Only a few weeks ago, coronavirus was just one of several news notifications filling my inbox and scrolling across my screen. Another troubling tidbit quickly to be archived and forgotten.
As February rolled around, however, the notifications piled up and the chatter about the increasingly worrisome crisis spread like wildfire. With each passing day, the news, the worry and the statistics grew exponentially. And then, on Feb. 28, Notre Dame made the decision to bring the 106 students studying abroad in Italy back to the United States.
Since that decision, in-person classes have been canceled, the remainder of study abroad programs have been suspended and students, faculty and staff have been left scrambling to adjust and define what a remote Notre Dame community looks like.
If anything, these past few weeks have definitively proven that the world can change on a dime. Life can look drastically different and become wildly more complicated on a global scale in the span of only a few days.
This virus has had an immediate and devastating impact on our community, on the nation and on the world. For those with sick family members or who may be sick themselves, health care concerns are at an all-time high. For those who have families with small businesses, who struggle to find child care, who rely on school lunches as a primary source of nutrition, who are worried about what to do for income or how to pay their bills, who have lost their jobs and/or are in the midst of other turbulent circumstances, the response to this pandemic has been nothing short of catastrophic.
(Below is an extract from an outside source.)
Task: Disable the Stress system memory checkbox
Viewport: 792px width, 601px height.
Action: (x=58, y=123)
Everyone is hurting, badly, and it has left so many in a precarious state of limbo. The damage that these past few weeks have caused already, even if the crisis were to stop tomorrow, will affect families and individuals for months, if not years to come. As we’ve seen, however, the end seems far from close.
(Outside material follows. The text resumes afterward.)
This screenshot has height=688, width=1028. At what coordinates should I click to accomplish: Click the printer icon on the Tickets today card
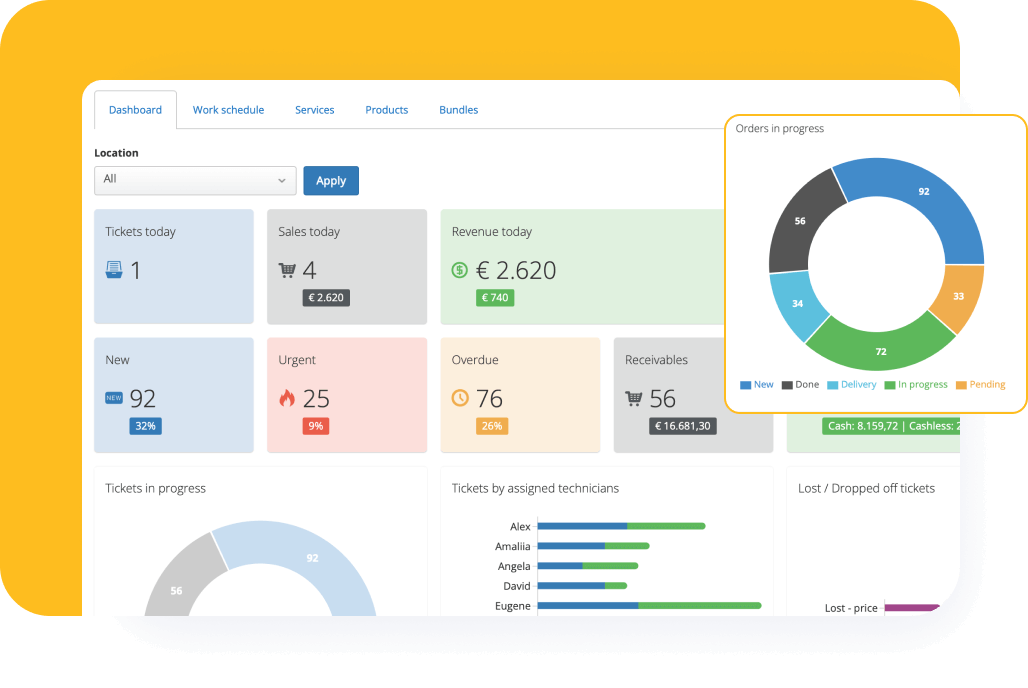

The longer this lasts, the more people will hurt. It can at times be a source of relief to laugh about how much toilet paper is being hoarded or how Corona beer may never recover in sales, but I do want to reiterate that this virus as well as how the government and other institutions are responding are hurting people in real, tangible and irrevocable ways.
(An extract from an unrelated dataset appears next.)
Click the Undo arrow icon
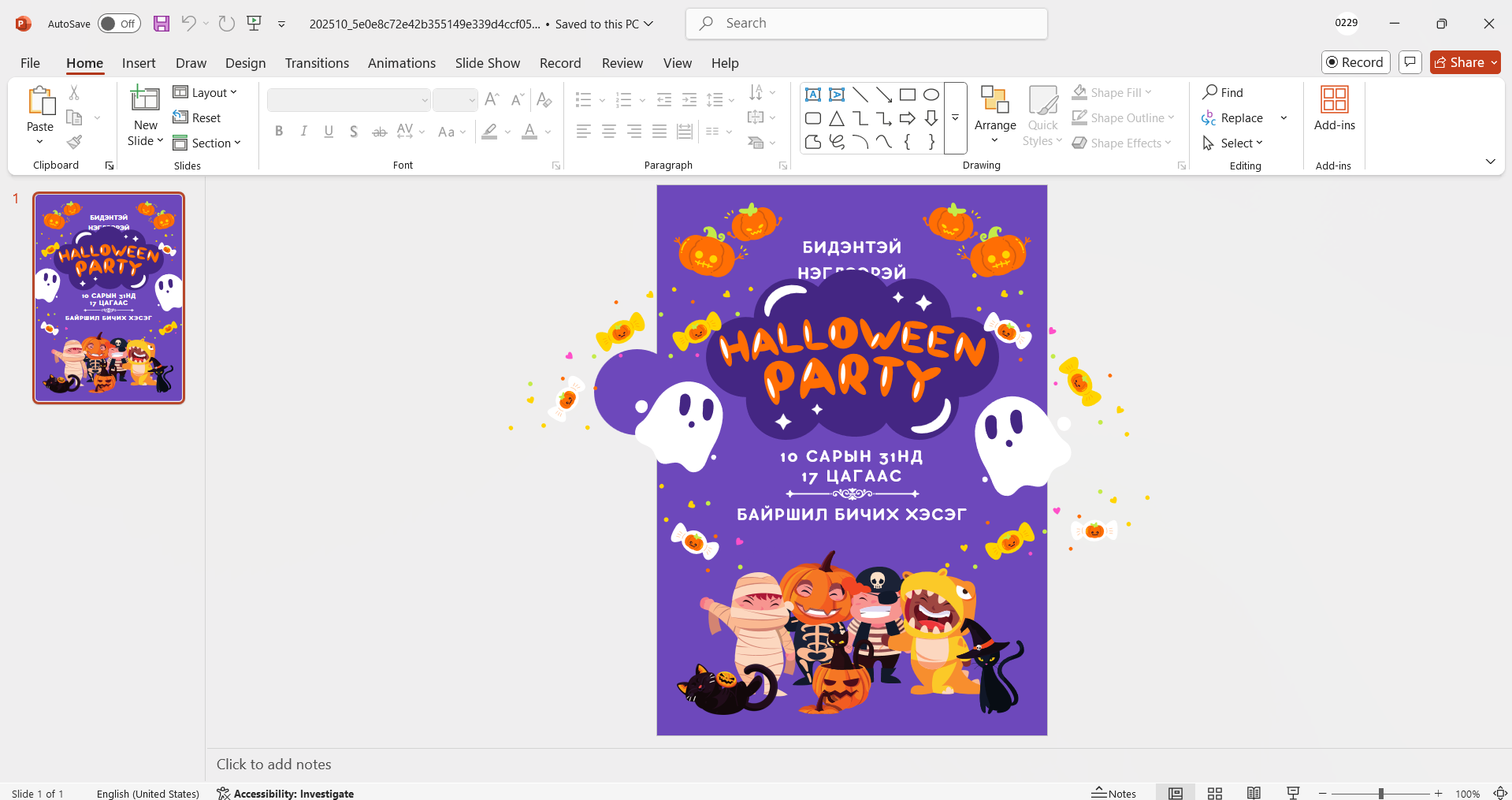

This is the final letter from the editor that I will write as my tenure as the Editor-in-Chief of Scholastic comes to a close. Daphne Saloomey, our supremely talented Associate Editor, will be taking on this role. I have complete faith in her capacity to continue the legacy of this magazine.
I want to thank the other Scholastic seniors who will be graduating with me: David Korzeniowski, Alison O’Neil, Mary Kate O’Leary, Nick Marcopoli and Annah Agnew. I am so thankful for this year and for your hard work. We’re leaving Scholastic in a time of crisis, but I could not be more sure that next year’s staff will exceed our expectations.
In the coming weeks, be mindful of the effect that this pandemic is having from all perspectives, choose your actions critically and voice your frustrations. We’re living through history and we need to pay attention to how this time will be remembered.